Stesso discorso per gli studenti internazionali. La facilità di movimento ha fatto triplicare in 20 anni il numero di studenti e ricercatori internazionali ma, mentre Francia e Germania ne attraggono più di quanti escano, l’Italia ne attrae il 3% e ne esporta il 4%, pari solo alla Grecia. Gli studenti arrivano qui da Cina, India, Iran e Pakistan e dall’Italia vanno nel Regno Unito, in Germania e Austria. Alla fine, meno del 15% degli studenti internazionali si ferma da noi dopo che li abbiamo laureati a spese pubbliche, contro il 60% di Canada e Germania e il 40% di Francia e Giappone. Quanto a ricercatori, l’Italia vanta il record, con l’India, dell’esportazione: negli ultimi 10 anni se ne sono andati in 239 mila contro gli 82 mila che sono venuti.

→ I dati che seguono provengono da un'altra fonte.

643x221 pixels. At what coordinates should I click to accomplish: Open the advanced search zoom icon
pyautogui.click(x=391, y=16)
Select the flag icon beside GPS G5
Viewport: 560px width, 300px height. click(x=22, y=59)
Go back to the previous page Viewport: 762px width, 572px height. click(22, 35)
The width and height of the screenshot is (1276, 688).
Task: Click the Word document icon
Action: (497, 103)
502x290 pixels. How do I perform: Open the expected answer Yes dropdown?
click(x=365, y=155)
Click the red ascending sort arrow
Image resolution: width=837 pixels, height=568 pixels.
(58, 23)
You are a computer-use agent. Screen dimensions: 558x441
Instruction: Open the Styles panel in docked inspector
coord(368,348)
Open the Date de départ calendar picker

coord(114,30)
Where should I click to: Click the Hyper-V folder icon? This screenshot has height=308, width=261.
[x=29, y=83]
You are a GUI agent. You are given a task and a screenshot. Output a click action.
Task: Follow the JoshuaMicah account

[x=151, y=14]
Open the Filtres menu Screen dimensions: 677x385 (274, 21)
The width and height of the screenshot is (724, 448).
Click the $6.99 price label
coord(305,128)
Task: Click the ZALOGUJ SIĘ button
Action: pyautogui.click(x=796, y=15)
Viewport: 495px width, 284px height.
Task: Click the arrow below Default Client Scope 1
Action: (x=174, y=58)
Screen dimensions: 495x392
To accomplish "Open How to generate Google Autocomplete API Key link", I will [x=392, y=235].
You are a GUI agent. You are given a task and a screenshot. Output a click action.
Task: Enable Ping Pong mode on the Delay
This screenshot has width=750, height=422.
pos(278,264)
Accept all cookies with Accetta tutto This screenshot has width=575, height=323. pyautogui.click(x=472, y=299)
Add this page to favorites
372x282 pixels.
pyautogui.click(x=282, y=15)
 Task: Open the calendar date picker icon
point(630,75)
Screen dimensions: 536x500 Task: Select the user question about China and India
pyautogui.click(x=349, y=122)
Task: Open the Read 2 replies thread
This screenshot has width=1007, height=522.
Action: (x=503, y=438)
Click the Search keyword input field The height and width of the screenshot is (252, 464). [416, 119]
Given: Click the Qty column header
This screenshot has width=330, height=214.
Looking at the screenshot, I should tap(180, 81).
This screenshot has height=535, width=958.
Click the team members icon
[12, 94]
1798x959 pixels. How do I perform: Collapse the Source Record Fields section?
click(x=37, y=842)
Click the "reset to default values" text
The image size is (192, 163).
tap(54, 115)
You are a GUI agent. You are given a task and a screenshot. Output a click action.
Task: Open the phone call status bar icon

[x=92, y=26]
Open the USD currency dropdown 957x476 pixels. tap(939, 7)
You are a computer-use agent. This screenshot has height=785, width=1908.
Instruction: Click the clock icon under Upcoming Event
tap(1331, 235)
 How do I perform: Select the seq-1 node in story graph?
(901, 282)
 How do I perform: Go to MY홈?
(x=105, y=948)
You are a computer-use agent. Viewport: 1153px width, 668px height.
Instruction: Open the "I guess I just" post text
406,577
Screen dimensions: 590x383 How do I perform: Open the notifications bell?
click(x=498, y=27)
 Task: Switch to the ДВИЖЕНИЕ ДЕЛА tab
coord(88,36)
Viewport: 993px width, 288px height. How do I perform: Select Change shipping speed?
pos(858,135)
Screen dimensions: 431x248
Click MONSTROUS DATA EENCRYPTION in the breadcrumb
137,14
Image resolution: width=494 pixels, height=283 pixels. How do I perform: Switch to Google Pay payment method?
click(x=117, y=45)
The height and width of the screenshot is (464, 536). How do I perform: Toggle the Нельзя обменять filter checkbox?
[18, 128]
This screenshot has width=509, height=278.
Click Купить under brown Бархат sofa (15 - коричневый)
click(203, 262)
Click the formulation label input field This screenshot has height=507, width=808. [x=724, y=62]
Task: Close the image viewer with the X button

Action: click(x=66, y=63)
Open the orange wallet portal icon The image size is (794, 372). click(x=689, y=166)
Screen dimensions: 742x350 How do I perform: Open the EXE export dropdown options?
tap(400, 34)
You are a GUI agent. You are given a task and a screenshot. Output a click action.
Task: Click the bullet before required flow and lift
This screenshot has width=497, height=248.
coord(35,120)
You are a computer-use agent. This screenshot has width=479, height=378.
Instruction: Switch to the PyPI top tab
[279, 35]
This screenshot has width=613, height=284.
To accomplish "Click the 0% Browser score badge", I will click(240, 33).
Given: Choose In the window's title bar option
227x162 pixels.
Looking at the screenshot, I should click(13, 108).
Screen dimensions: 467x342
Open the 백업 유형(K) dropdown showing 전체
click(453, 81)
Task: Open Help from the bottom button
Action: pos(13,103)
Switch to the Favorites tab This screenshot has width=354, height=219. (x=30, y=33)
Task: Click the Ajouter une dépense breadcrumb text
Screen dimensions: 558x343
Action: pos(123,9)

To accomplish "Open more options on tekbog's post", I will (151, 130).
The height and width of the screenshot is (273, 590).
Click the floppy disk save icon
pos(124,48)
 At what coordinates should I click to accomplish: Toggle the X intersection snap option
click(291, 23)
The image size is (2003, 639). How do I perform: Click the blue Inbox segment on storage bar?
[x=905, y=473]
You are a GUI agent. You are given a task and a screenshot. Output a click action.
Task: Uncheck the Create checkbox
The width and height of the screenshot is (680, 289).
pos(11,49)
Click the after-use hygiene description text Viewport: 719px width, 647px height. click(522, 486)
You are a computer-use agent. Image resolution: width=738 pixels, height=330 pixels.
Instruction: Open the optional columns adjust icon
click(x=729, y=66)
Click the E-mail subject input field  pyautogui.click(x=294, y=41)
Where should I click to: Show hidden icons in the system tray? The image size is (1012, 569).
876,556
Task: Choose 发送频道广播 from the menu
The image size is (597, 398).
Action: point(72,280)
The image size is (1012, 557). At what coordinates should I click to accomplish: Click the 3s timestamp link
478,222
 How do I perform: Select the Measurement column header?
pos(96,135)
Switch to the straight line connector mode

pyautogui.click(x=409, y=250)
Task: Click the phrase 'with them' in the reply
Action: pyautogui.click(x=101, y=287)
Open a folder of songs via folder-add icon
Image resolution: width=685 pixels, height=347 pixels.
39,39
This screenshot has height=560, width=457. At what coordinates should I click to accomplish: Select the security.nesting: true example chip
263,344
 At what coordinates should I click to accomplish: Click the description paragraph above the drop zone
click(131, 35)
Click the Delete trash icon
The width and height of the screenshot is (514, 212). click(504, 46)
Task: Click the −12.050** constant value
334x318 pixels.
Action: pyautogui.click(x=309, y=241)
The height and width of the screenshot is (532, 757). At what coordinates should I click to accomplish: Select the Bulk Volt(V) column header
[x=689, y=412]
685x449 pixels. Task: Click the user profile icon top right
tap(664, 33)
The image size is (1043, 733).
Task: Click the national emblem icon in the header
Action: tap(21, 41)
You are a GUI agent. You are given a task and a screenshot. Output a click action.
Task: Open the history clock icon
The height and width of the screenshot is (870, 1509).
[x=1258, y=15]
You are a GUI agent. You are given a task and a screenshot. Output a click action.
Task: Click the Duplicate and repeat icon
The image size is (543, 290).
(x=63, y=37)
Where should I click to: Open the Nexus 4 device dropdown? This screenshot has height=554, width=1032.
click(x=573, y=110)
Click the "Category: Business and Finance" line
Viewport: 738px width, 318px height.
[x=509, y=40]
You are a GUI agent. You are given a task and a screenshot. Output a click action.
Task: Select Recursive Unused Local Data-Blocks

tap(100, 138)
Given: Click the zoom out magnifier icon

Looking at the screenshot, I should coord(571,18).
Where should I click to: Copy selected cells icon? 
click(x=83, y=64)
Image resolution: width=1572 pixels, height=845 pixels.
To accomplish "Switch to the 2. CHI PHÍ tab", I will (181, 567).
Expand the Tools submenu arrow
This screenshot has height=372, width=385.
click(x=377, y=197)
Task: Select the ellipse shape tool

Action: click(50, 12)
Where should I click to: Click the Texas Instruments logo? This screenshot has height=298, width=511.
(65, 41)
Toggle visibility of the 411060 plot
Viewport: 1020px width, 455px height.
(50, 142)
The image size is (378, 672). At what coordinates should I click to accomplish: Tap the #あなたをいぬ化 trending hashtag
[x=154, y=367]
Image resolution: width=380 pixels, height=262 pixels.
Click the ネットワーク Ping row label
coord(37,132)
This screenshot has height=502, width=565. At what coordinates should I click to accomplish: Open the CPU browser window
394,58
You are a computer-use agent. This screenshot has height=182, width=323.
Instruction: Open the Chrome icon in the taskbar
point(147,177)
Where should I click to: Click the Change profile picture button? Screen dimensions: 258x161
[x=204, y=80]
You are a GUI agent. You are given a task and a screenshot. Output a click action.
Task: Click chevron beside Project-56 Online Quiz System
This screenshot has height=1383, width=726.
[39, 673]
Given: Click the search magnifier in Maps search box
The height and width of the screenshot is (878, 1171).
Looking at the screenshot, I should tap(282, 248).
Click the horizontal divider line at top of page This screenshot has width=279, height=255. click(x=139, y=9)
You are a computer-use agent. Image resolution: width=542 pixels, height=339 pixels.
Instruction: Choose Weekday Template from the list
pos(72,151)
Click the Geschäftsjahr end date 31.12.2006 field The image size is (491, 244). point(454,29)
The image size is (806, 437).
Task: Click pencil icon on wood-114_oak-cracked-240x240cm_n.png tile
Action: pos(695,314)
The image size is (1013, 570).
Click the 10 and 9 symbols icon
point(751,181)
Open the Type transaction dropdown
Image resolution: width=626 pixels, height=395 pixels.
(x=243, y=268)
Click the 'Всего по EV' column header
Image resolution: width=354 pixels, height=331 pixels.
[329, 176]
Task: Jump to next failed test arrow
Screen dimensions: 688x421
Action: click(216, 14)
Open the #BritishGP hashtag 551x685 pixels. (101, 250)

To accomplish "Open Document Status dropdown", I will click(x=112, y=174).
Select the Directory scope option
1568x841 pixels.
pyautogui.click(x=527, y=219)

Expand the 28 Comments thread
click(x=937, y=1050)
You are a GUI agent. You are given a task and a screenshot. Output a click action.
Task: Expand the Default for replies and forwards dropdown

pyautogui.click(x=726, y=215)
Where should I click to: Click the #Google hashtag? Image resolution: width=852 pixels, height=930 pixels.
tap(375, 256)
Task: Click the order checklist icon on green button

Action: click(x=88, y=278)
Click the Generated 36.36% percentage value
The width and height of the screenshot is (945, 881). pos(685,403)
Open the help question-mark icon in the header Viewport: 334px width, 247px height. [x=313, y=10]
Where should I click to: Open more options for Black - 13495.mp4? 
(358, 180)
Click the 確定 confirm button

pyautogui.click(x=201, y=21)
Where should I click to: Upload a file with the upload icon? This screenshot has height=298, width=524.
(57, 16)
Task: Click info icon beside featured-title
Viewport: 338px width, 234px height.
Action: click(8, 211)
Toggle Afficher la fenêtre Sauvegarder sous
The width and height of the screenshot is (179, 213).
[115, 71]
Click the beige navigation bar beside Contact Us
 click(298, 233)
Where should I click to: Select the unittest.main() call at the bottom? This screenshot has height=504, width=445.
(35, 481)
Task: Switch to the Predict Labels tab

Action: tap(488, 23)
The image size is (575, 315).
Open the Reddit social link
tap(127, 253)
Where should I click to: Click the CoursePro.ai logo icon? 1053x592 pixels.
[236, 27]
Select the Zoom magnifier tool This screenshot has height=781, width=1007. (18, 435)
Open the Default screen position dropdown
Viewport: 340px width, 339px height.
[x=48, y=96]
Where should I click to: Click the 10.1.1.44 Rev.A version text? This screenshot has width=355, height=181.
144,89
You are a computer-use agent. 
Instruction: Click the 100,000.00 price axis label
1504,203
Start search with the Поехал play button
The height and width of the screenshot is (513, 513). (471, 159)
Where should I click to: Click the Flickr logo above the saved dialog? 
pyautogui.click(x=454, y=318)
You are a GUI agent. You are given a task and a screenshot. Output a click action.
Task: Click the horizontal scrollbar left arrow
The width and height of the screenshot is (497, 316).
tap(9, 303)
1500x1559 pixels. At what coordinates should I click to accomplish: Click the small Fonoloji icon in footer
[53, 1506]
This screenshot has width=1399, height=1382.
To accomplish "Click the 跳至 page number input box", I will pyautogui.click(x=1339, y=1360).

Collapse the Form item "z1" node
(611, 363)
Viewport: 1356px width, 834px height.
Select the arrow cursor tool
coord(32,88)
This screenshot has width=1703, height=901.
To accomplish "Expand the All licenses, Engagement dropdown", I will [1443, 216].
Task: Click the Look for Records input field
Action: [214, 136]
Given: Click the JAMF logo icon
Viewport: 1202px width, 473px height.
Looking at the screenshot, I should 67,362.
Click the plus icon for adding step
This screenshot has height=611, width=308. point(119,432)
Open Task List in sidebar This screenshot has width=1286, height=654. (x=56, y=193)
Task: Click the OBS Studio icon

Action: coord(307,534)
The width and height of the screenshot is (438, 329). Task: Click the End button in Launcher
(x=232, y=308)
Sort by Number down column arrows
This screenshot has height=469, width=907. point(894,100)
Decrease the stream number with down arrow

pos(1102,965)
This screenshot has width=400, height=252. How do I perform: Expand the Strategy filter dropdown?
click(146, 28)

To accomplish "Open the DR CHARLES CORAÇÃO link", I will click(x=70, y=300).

Eppure nonostante tutto, le imprese del “quinto capitalismo” resistono considerano gli autori del volume, specie robotica, meccatronica, biomedicale, space economy, e il Pnrr può favorire gli investimenti. Purché la “testa” di queste aziende resti in casa, si auspica. Mentre invece, sono le conclusioni, cresce la perdita di cittadini formati in Italia con risorse pubbliche e non cresce l’immigrazione di talenti, la denatalità (meno 30% dal 2008) è essa stessa una potenziale perdita di cervelli. Quanto alla ricchezza, il risparmio è in calo eppure ancora consistente, salvo però che gli investimenti vanno direttamente o indirettamente al debito pubblico (900 miliardi tra banche e assicurazioni e 300 diretti). Mentre il sistema industriale italiano, pur essendo secondo in Europa, non genera un sistema di retribuzioni pari a quelle dei concorrenti, brutalmente paga assai meno i i suoi talenti. Gli investimenti esteri sono assai minori che in Francia o Germania perché “la vera libertà economica di basa sulla certezza del diritto e sui tempi di attuazione”.